Beyond the coach, the open reaches of the Thames summons
ravens, gulls, otters, and the Sussex docked at Gravesend.
Mothers fiddle with their baskets and bonnets, children herd
cattle and goats, undaunted by din, the rank, soggy earth.
Autumn with her rich unleaving of oak, elm and maple
measures my bleakness. For days the wind has refused to speak.
My youngest, Plorn, waits in a boarding house with his dog,
his armoury of rifles, revolvers, saddles and family portraits
which will decorate the saloon.

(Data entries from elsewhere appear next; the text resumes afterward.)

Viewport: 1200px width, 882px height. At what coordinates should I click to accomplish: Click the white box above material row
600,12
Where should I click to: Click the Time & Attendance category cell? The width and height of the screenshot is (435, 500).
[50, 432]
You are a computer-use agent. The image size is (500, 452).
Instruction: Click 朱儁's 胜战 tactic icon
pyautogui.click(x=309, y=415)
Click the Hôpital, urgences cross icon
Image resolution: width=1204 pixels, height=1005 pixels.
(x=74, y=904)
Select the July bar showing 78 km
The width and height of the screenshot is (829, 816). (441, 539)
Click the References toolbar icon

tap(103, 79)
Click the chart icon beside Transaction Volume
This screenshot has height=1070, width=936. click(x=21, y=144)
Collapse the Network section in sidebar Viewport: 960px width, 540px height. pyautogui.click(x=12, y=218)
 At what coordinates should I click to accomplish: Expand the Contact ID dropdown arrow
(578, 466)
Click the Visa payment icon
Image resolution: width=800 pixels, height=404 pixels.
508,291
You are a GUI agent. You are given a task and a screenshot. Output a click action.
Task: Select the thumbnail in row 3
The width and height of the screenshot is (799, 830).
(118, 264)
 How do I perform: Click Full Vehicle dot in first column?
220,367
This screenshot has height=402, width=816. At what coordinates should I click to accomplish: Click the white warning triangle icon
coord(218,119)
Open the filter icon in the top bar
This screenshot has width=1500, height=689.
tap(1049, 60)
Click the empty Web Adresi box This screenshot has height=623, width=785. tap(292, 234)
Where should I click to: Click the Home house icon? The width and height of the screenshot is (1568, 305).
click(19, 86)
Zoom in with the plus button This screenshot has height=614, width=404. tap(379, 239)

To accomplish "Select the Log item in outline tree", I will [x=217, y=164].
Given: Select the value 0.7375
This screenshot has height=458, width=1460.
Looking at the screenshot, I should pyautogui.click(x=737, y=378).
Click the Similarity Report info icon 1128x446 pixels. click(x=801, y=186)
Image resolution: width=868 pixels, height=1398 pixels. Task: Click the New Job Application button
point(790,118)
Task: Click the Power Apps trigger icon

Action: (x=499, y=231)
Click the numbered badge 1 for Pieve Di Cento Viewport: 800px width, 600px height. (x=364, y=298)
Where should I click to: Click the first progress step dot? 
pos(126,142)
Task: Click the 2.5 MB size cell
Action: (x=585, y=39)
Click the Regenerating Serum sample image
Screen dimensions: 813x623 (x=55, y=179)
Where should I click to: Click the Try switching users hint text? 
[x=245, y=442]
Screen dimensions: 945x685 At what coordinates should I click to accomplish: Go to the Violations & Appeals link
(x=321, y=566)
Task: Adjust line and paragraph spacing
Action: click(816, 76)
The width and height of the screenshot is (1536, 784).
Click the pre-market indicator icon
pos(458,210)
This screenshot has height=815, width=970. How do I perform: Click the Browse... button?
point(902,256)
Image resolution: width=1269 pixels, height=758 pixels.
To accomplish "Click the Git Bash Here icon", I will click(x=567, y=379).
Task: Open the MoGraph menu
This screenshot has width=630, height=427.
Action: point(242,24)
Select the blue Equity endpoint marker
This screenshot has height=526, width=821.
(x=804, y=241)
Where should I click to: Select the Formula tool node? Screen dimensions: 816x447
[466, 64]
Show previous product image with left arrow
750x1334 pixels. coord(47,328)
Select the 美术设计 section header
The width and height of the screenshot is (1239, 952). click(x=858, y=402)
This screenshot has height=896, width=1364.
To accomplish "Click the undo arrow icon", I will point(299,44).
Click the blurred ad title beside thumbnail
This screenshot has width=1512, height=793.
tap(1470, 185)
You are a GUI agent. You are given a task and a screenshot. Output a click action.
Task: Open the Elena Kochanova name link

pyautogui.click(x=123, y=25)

But when the fiddler plays a shanty,
when the sails are unfurled, the anchor raised out of mud
that other world begins with its nautical discipline. So remote
from landfall or the idleness of London, strange things can happen.
My advice is to write furiously in the evenings as Wilkins Micawber
— while shooting seagulls you may become your own fiction.
I'm fascinated by the arc of falling stars, eclipses, the way words
permit the undertow of shipwreck, gambling, child mortality.
I grieve for this farewell, to which my self is tethered, as letters
tied to pieces of coal are flung aboard a home-bound craft;
the voyage south to Melbourne both searing and cold. How still
the ocean is, a perfect fleet of ships, the distance quite imaginary.